CHOs operate through call centres. Usually one phone call is all it takes for a CHO to decide whether they can asist the motorist. If they can, they will take over all the hassle arising from an accident. These include liaising with the customer’s insurance company, providing them with replacement transport, and perhaps organising repairs and helping them claim compensation for any injury or losses they may have suffered.

The CHO will usually notify the claimant’s insurance company on their behalf, or ask them to notify their insurer once the CHO has agreed to help them. They need to know for information only, as the claim is against the insurance company of the driver who caused the accident.

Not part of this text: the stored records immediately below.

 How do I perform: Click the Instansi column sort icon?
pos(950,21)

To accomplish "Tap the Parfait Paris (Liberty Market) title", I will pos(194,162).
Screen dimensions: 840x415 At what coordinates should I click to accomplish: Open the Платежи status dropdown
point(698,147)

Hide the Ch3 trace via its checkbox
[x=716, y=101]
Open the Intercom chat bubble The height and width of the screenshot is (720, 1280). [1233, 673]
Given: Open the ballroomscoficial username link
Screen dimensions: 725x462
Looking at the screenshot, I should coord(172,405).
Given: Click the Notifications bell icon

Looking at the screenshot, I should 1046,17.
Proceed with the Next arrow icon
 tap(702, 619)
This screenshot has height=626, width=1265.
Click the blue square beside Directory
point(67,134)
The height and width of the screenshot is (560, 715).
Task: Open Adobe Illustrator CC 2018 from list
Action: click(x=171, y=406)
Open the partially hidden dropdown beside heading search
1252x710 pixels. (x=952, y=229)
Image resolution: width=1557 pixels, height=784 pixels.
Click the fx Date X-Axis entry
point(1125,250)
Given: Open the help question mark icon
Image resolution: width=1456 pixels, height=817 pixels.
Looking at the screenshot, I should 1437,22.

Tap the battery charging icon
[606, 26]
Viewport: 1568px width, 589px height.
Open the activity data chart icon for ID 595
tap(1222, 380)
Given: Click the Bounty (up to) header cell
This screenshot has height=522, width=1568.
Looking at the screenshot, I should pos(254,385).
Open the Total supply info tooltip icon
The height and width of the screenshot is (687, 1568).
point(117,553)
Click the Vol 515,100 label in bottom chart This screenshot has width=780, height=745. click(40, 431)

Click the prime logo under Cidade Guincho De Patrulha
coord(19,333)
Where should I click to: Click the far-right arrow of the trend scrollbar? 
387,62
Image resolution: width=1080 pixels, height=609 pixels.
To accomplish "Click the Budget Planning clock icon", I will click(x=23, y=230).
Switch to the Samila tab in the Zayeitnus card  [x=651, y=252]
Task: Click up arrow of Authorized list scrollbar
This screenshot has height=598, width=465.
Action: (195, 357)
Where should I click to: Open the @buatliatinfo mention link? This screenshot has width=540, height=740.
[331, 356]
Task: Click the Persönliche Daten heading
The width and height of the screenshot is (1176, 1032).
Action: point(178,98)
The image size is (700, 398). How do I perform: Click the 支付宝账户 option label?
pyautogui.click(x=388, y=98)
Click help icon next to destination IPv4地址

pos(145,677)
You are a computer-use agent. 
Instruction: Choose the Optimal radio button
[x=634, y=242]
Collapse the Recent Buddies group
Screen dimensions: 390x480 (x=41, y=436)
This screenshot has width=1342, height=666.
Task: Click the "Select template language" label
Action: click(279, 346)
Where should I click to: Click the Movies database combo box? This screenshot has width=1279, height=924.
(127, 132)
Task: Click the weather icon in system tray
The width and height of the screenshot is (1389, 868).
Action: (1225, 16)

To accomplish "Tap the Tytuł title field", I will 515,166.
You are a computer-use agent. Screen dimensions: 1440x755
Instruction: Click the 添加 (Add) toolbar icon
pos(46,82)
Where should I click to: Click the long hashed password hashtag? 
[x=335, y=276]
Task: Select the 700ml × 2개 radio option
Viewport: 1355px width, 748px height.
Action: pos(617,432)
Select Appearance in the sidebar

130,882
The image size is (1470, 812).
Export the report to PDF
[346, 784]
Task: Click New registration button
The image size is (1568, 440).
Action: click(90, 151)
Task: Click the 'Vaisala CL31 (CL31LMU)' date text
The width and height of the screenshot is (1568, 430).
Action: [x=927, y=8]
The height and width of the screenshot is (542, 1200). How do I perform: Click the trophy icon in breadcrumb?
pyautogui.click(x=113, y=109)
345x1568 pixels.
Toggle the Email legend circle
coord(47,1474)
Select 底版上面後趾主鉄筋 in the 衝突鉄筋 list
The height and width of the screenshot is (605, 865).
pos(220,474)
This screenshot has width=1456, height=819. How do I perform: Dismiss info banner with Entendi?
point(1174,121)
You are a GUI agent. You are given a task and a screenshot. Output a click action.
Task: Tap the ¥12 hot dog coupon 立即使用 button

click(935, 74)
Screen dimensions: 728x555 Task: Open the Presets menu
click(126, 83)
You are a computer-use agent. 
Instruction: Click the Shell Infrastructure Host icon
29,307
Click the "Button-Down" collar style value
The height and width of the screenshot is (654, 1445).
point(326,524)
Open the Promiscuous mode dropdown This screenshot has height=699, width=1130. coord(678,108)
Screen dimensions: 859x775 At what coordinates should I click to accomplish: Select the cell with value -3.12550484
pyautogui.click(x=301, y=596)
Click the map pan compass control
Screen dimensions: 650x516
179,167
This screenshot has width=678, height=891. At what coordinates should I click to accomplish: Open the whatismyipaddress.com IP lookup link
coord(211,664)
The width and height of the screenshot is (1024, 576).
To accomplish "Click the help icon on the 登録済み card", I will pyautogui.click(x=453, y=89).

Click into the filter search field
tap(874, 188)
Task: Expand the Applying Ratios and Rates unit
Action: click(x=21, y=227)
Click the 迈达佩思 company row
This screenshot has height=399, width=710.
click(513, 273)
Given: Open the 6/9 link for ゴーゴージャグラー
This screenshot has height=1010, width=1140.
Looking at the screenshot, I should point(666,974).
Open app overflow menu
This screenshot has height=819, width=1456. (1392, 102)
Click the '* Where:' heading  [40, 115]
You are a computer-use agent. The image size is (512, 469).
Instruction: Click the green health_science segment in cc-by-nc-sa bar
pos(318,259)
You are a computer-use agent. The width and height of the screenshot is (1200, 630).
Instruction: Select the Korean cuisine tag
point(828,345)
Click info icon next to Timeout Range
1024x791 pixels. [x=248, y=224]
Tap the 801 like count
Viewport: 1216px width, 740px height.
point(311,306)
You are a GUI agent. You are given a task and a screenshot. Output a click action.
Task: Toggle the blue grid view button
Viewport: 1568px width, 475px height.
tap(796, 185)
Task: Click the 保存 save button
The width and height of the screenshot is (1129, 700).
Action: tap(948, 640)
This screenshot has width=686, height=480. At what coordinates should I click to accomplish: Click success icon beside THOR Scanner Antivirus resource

The law says claimants are entitled to the service a CHO provides after a non-fault accident, regardless of their vehicle insurance. The bill for any replacement vehicle a CHO provides, or the repairs they organise and fund, are sent to the insurance company of the driver who caused the accident.

Some CHOs may ask the claimant to pay a small amount for an insurance policy that guarantees that even if the insurance company of the driver to blame doesn’t settle the bill, they will not end up paying.

If the claimant’s vehicle is driveable, the CHO may organise a suitable repairer and repair date with them. They will then ask the claimant to take their vehicle to the agreed garage, where a replacement vehicle will be waiting for them. When the repairs are complete, they will simply need to drive the hire car to the garage, leave it there for collection and drive their own car away.

If their vehicle is undrivable the CHO can arrange for a replacement vehicle to be delivered to their home, work or any other suitable address. The CHO can then organise the undrivable vehicle to be taken to a repairer.

Wherever possible, the customer is given replacement transport of a similar standard to their own vehicle, e.g. people carrier, motorbike, estate car or prestige car. All the customer has to do is show that they need a similar standard vehicle, for example a people carrier to take their children to school each morning.

At the present time there are probably about 120 CHOs in the UK but the great majority are extremely small.